━━━━━ Extracted entries ━━━━━
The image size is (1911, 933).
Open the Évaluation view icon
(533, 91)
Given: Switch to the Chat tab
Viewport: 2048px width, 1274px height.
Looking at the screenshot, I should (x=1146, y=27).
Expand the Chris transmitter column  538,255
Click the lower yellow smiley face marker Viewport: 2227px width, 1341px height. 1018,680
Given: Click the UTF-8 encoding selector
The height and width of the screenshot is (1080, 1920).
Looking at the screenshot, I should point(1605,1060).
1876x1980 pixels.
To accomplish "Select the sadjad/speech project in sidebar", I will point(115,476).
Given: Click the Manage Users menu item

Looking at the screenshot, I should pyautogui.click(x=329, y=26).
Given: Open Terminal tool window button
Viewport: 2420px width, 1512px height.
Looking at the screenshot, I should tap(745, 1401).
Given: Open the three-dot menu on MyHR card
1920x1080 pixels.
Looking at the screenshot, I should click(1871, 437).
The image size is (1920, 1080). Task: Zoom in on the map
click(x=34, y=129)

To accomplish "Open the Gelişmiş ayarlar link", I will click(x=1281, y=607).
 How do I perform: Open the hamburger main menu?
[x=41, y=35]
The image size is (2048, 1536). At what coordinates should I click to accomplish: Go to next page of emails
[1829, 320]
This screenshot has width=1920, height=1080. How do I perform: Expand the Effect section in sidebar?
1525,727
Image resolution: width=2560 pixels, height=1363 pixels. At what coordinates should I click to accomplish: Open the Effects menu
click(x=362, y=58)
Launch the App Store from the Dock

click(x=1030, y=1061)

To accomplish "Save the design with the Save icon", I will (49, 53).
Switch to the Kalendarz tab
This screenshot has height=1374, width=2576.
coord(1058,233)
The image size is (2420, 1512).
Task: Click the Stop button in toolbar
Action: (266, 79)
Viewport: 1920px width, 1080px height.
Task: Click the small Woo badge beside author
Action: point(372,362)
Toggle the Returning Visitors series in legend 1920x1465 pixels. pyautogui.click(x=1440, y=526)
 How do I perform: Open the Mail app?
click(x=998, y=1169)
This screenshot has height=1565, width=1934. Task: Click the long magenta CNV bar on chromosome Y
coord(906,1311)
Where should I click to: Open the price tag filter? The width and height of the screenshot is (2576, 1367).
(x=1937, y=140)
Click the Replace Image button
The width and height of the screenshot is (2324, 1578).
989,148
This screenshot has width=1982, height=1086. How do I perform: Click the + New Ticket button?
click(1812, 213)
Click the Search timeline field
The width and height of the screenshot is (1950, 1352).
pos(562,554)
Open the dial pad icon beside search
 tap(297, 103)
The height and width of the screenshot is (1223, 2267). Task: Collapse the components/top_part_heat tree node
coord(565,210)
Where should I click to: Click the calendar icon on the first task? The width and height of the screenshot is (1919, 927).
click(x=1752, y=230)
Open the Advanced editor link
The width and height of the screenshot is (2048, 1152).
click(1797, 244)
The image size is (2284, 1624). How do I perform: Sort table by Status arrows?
━━━━━
**Directions**
Based on the records above, how many lines hold the string "link"? Answer with the number by itself.

**Result**
2